Thursday, July 17, 2008

Journey and Community

An update: 'B' got out of Greece successfully and is currently in France. It appears as though her journey to Belgium is well on its way, but please continue praying, for it is certainly not over yet.

It really is unbelievable the lengths these refugees have to go through in order to escape the violence and poverty that has tormented their home countries. After teaching English on Tuesday I was able to chat with a man from Sudan. College-educated and very good with his conversational English (he learned it all from American movies), this man has dreams of making it to Norway. He made it to Turkey and lived there for 8 months before coming to Greece. He's been here 2 months, but after a failed attempt to get to Italy (by hiding in the storage of a cargo ship) he was fingerprinted and thus has little to no options left. He has decided to look for work and save up the 2000 Euros necessary to get the proper paperwork to leave the country (aka a fake passport).

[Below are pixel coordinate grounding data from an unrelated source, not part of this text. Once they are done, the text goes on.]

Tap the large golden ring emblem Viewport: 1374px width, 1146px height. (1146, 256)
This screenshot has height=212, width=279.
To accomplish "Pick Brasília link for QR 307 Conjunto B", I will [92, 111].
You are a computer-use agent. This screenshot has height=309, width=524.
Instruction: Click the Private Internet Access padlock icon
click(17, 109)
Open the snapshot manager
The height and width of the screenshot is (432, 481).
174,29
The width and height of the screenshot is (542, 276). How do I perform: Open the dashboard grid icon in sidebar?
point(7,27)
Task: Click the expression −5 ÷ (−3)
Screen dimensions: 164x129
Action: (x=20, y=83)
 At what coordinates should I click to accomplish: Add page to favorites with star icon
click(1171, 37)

This is a man who has a degree in communications, can speak two languages and likely had quite the life going for him until all was disrupted and he was forced to uproot. Had he (or any of these refugees) been born in another place and another time, their life would be completely different. Recognizing this, it's hard not to empathize completely and then get totally overwhelmed. I mean, we all have it so good. Life in the US is easy really.

We had lunch with Kallie today, a Greek woman who works at our ministry. Her own father was a refugee from Turkey in the 1920s. His sister died along the way from hunger and then also his father (a Christian minister, he decided to bury a Muslim man who died from cholera because no one else would and died from the same disease just 24 hours later). His mother, once a wealthy woman in her home country, was forced to work as a servant for a Greek family to earn a meal for herself and her son. She talked about how her father came out of something so devastating to realize real success all because his mother decided to make a place for them and they were warmly welcomed into the community.

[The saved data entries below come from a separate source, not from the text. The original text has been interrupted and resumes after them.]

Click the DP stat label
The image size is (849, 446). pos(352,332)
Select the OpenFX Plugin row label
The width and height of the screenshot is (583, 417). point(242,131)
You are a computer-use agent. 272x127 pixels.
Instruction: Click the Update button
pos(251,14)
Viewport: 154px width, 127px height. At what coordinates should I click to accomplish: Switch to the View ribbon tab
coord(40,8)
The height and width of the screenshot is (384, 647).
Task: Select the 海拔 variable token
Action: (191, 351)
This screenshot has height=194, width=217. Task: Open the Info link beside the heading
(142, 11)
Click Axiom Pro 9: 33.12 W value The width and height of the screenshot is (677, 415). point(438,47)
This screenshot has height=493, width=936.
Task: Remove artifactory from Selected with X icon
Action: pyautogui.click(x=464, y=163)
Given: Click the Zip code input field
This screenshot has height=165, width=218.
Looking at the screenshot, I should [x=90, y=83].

Kallie reminded us that there must be a reason for this mass movement of people to Greece (estimates say there are now 3 million refugees in Greece, making them a third of the population). Of course, we are not going to grasp why this is all happening, but we must trust that God has a hand in this moment of history. We also have to recognize that while our ministry is here to provide, it is also the responsibility of the community to embrace these strangers and help them to make a their "place". I can't help but think about how I will continue to address these issues when I get home. Who are the refugees, the placeless, those in transition in our own community?

2 comments:

Anonymous said...

Eli,

You are a delightful blogger.

I am glad you are in Greece.

I miss you.

I am just really curious as to what you will be doing twenty years from now.

Moser

Anonymous said...

hey eli,
some stories the refugees tell are so sad...just today i was talking to a 17 year old girl from Iraq and she was telling me of the murders of numerous members of her family and their journey to Jordan and then to American for safety..it is at times like these that i wonder what more i can do to help the refugees...we definitely need to talk a lot when we both return!